# [Set task 1]
In the article on shale sweet spots, rewrite everything from "Extensively using geophysical" down to "of transverse fracs.", swapping "frac complexity" for "fracture complexity".
# [Set task 2]
According to the article on shale sweet spots, what two key geomechanical sweet spot indicators result from the interaction of regional stress with natural fractures?

# [Excerpt]
————

‘3-G’ Workflow Pinpoints Shale Sweet Spots
By Ahmed Ouenes
THE WOODLANDS, TX.–Successfully drilling unconventional and tight sand wells requires identifying geologic and geomechanical sweet spots. Geomechanical sweet spots depend largely on two factors:
The interaction of regional stress with natural fractures, and two resulting key geomechanical sweet spot indicators: local horizontal differential stress, and local horizontal maximum stress direction; and
The interaction between hydraulic and natural fractures, which can be accurately modeled and validated with microseismic data and other frac stage performance indicators.
Extensively using geophysical and geologic data in geomechanical simulation (3-G workflow) enables operators to identify and validate low-differential stress zones (which allow the development of frac complexity) and reservoir strain that results from hydraulic stimulation of the naturally fractured reservoir with microseismic data and production logs. Another key output of a field-validated 3-G workflow is identifying areas where local stress rotation occurs, thereby preventing the development of transverse fracs.
Given the large capital expenditures required to develop unconventional oil and gas reservoirs, the industry has made numerous advances in reservoir modeling technology with the goal of improving production forecasts, reducing uncertainty and optimizing net present value. The common thread behind these reservoir modeling improvements has been a constant effort to honor the geology. In naturally fractured reservoirs such as shales, for example, a similar evolution of modeling improvement has been made where randomly distributed discrete natural fracture numerical modeling has been replaced by continuous fracture models that follow recognized geologic drivers controlling fracturing.

————

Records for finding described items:
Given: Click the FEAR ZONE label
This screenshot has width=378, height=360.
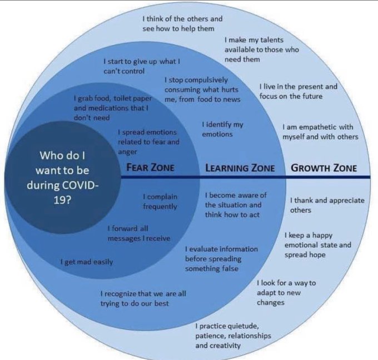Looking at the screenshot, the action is point(150,167).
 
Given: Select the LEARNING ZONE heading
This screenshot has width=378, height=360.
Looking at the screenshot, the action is point(240,168).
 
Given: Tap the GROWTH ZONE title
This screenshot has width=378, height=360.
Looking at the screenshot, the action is point(324,168).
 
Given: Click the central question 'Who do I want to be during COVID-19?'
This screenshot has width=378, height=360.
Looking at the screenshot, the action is point(63,178).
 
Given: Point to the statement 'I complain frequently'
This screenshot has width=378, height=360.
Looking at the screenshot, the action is point(160,202).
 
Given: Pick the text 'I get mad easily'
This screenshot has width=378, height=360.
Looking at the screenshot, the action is point(87,262).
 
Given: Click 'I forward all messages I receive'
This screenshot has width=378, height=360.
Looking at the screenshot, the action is point(139,233).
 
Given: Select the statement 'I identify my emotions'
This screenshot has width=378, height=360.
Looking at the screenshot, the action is point(222,129).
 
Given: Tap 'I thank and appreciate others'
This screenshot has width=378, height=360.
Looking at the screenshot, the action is point(327,205).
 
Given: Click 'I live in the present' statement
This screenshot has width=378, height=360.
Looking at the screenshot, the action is point(299,91).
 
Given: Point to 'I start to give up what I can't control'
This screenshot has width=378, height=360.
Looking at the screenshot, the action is point(142,66).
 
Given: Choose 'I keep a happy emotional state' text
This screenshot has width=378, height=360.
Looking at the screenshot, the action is point(318,245).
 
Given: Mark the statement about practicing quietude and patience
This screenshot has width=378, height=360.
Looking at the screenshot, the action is point(233,336).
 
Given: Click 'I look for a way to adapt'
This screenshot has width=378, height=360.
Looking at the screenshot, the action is point(286,293).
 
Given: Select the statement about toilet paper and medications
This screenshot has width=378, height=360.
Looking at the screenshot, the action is point(113,108).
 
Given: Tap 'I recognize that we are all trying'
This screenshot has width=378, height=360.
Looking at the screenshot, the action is point(143,298).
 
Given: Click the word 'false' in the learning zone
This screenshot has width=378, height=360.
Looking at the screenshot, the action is point(229,268).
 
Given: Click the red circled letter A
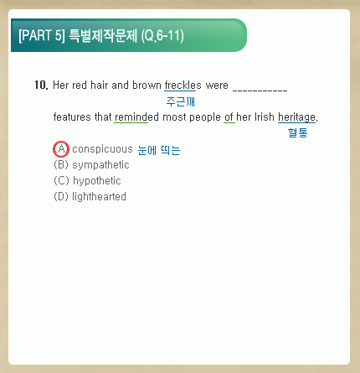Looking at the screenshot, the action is click(61, 149).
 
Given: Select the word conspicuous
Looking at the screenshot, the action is click(102, 149).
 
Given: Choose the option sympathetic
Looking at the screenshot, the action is click(100, 165).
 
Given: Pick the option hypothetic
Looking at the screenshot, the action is click(97, 181).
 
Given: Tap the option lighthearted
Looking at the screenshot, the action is click(99, 196).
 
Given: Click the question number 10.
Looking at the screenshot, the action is click(41, 85).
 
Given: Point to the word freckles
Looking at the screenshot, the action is click(183, 85).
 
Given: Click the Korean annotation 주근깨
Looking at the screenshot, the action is click(180, 101).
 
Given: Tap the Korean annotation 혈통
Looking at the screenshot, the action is click(297, 132).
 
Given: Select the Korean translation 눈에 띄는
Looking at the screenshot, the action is click(159, 150).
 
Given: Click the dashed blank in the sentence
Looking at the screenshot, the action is click(260, 90).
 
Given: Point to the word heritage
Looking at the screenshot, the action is click(296, 117).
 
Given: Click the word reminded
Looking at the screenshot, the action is click(136, 117).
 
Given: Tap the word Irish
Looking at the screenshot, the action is click(265, 117).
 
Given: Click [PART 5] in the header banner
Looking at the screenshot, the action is click(42, 36).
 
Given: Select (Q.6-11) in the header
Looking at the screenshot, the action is click(162, 36).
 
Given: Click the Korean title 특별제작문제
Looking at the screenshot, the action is click(103, 36).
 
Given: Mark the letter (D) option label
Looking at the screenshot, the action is click(61, 196).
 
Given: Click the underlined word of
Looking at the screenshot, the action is click(229, 117).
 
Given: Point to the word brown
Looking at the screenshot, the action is click(147, 85).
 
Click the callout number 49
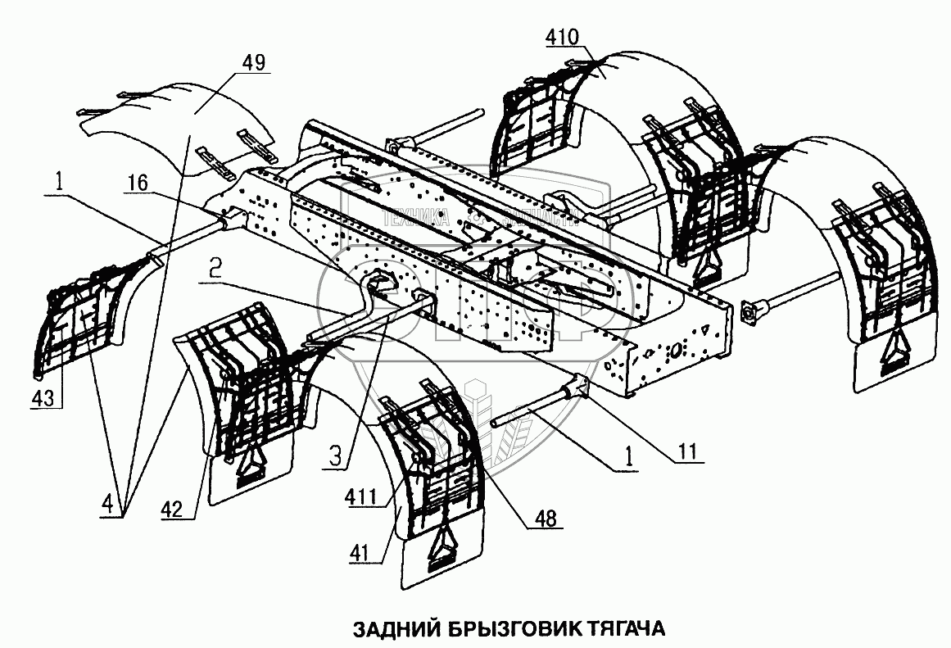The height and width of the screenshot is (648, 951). coord(254,61)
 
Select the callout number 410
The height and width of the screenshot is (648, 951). coord(564,37)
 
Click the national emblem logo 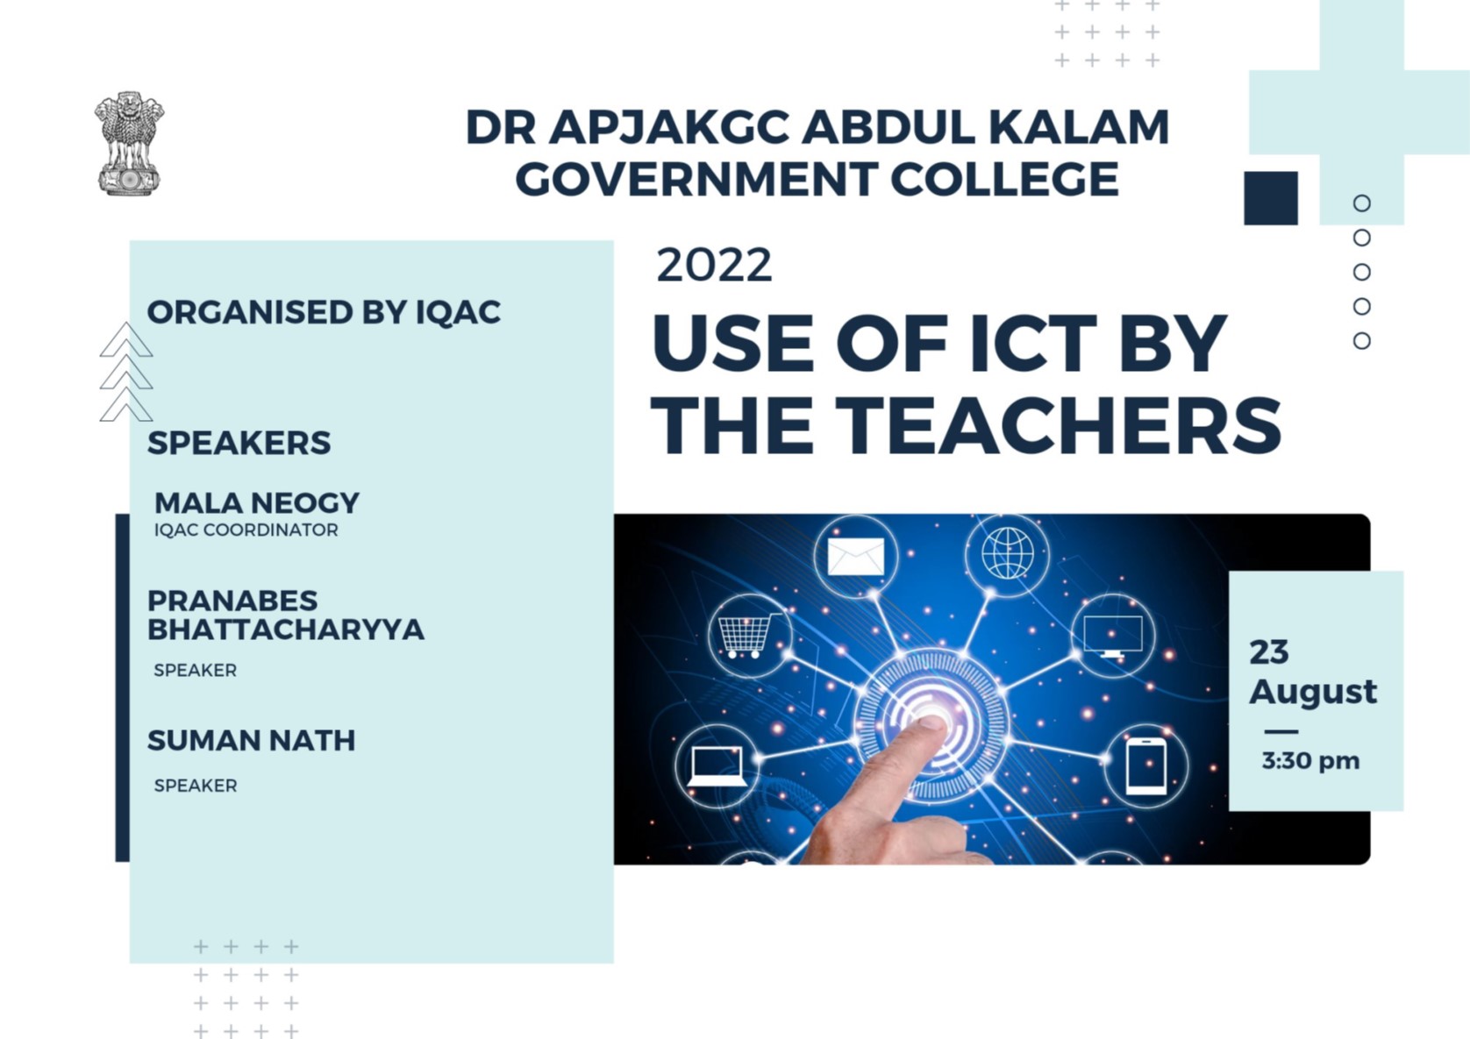[x=129, y=144]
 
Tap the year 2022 [x=714, y=265]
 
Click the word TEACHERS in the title [x=1059, y=426]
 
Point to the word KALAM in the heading [x=1079, y=127]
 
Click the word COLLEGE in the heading [x=1005, y=180]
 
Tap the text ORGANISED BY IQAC [x=324, y=312]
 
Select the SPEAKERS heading [x=239, y=443]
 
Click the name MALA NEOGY [x=257, y=502]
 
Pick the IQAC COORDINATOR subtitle [x=246, y=530]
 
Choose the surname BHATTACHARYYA [x=286, y=630]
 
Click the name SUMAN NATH [x=251, y=740]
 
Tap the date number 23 [x=1268, y=651]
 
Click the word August [x=1312, y=691]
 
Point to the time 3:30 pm [x=1310, y=760]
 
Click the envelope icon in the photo [x=855, y=557]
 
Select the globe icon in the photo [x=1007, y=553]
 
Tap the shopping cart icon [x=748, y=635]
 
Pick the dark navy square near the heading [x=1270, y=198]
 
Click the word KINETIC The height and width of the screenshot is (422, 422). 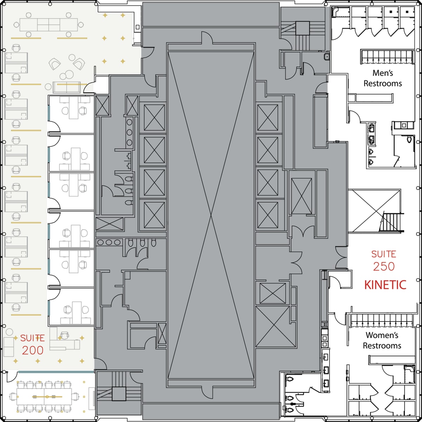[385, 284]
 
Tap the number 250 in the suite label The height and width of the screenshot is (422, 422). [384, 267]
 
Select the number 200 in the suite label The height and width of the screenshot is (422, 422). [33, 350]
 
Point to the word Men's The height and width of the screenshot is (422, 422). [383, 73]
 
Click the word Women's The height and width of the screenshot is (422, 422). [382, 335]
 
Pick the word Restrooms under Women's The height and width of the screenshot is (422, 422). [382, 346]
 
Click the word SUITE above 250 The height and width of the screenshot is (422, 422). [384, 254]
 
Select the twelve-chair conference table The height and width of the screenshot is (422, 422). [44, 397]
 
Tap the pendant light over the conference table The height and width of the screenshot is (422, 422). [44, 397]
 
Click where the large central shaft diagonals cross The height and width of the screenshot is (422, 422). [211, 215]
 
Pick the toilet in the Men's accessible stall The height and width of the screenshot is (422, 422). [409, 140]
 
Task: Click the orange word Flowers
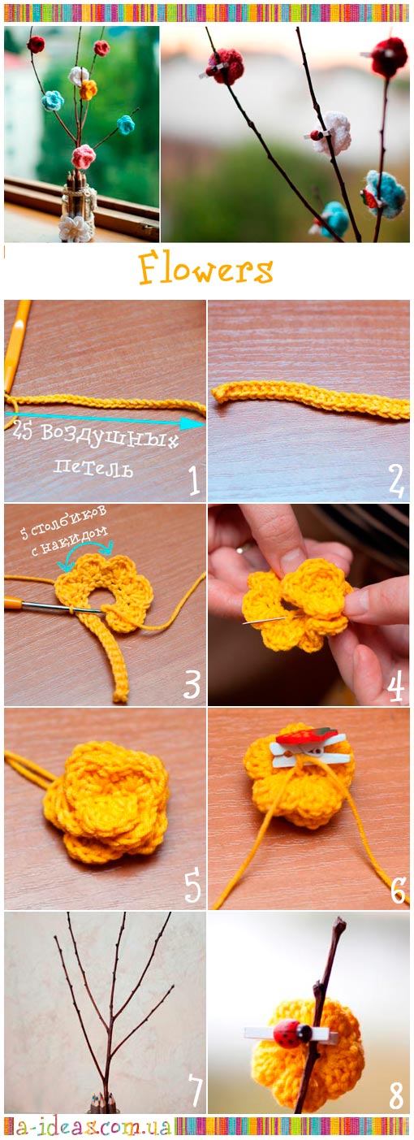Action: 205,269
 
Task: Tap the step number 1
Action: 193,480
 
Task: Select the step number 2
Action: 396,481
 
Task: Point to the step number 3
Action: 192,684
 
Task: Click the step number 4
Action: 395,685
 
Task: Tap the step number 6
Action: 398,889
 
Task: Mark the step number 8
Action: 396,1094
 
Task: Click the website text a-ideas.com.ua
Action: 90,1127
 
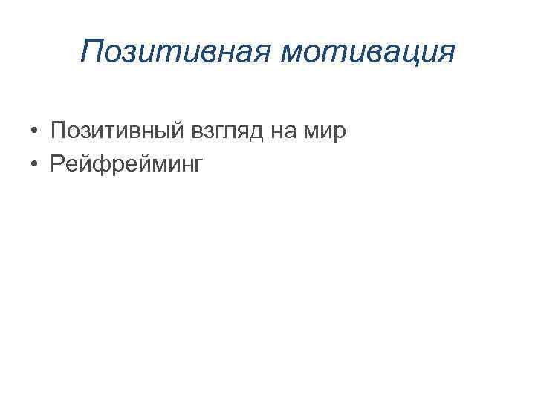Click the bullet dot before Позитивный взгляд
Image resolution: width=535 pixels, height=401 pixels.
pyautogui.click(x=35, y=133)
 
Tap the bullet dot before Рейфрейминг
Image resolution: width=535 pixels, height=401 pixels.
pyautogui.click(x=35, y=163)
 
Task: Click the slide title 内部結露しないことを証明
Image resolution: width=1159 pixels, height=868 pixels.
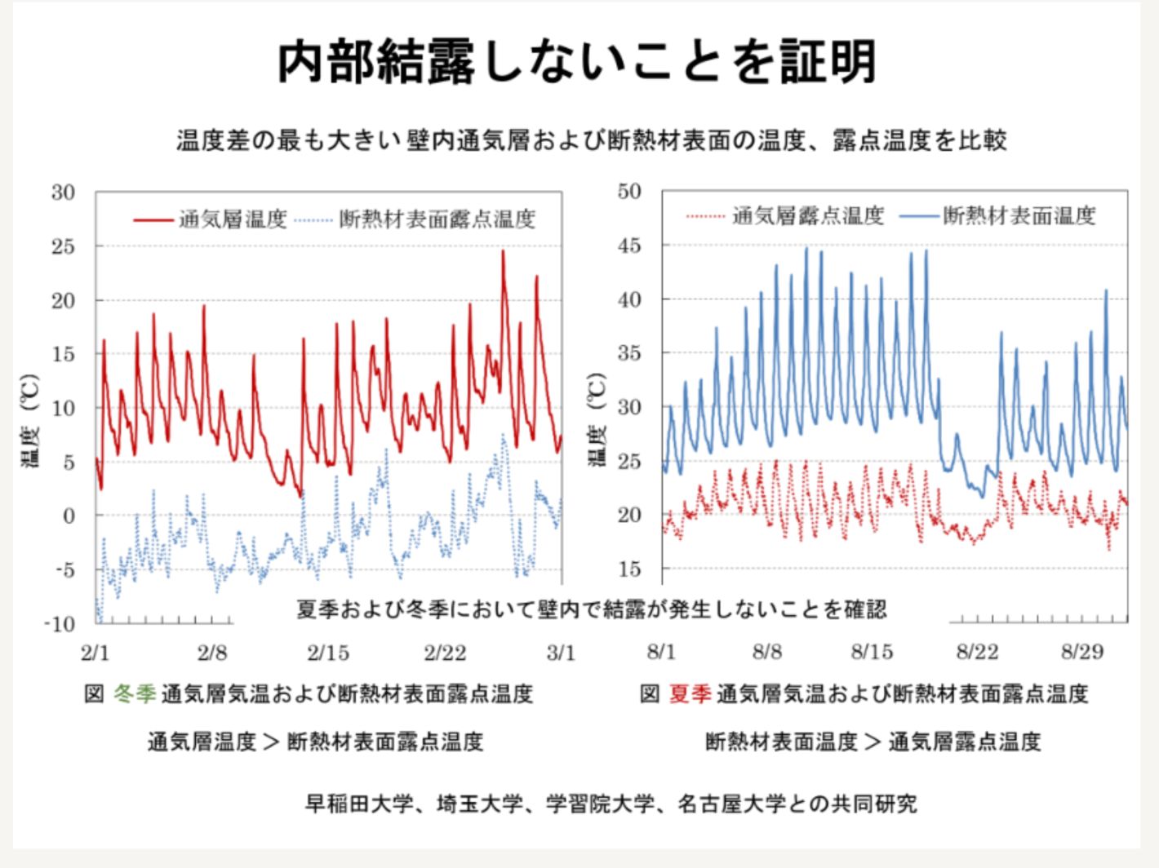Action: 577,62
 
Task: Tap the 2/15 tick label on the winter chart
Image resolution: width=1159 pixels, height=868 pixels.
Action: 328,653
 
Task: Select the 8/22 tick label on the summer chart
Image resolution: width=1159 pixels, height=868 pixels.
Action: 977,652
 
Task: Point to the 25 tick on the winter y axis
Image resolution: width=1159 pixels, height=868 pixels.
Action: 63,246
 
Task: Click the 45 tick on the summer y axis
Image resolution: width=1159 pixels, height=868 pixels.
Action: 629,246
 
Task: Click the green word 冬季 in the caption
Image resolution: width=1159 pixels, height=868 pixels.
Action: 135,694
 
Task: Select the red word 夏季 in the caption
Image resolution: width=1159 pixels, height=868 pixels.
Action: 690,694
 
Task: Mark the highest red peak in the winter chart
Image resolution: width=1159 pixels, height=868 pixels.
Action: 503,252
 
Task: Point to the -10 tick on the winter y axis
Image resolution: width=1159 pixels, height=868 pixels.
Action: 59,625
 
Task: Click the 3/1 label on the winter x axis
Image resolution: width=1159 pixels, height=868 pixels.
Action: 561,653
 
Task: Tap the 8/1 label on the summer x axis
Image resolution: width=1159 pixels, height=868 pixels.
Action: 661,652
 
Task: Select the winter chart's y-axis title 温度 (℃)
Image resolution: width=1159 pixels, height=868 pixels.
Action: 30,420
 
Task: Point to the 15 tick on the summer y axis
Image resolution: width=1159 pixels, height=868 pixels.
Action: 629,569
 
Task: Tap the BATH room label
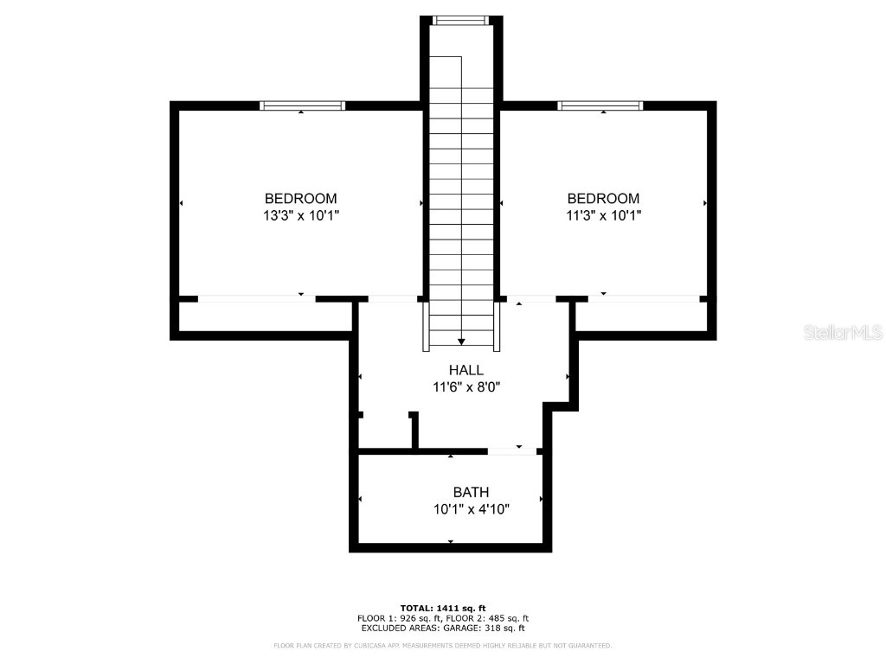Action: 471,492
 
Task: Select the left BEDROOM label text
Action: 300,198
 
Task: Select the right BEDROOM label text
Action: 603,198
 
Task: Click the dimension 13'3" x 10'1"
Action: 300,215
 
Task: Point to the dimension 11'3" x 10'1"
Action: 603,215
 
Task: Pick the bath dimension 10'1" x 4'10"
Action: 471,509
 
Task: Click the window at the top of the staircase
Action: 460,20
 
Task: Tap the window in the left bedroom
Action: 302,105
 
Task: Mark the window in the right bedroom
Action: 600,105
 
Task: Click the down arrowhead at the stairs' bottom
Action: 461,342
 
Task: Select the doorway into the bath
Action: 512,450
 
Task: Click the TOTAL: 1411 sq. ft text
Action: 442,607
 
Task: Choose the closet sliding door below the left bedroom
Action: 256,299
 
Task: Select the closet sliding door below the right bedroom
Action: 643,299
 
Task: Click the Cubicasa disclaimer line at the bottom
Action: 442,646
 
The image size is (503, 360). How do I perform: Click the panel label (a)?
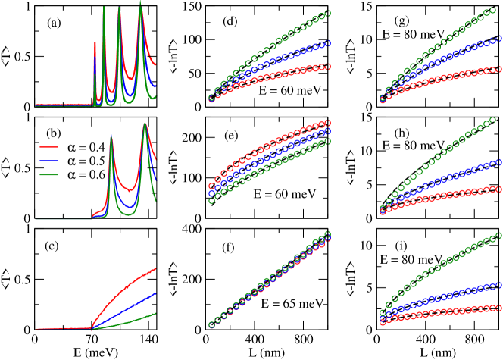[x=55, y=23]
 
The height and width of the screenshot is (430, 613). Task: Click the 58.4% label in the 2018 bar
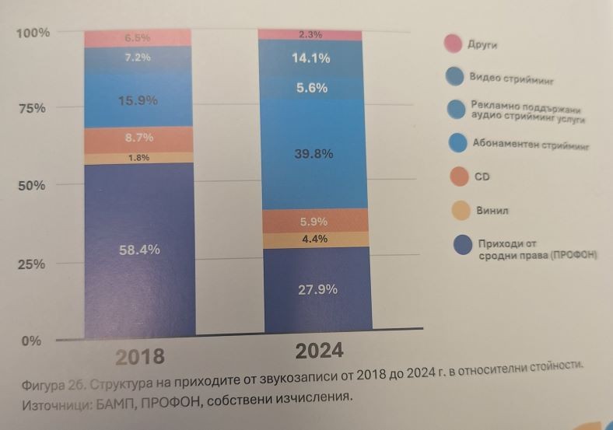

————

# [Written response 1]
Extensively using geophysical and geologic data in geomechanical simulation (3-G workflow) enables operators to identify and validate low-differential stress zones (which allow the development of fracture complexity) and reservoir strain that results from hydraulic stimulation of the naturally fractured reservoir with microseismic data and production logs. Another key output of a field-validated 3-G workflow is identifying areas where local stress rotation occurs, thereby preventing the development of transverse fracs.

# [Written response 2]
Local horizontal differential stress and local horizontal maximum stress direction.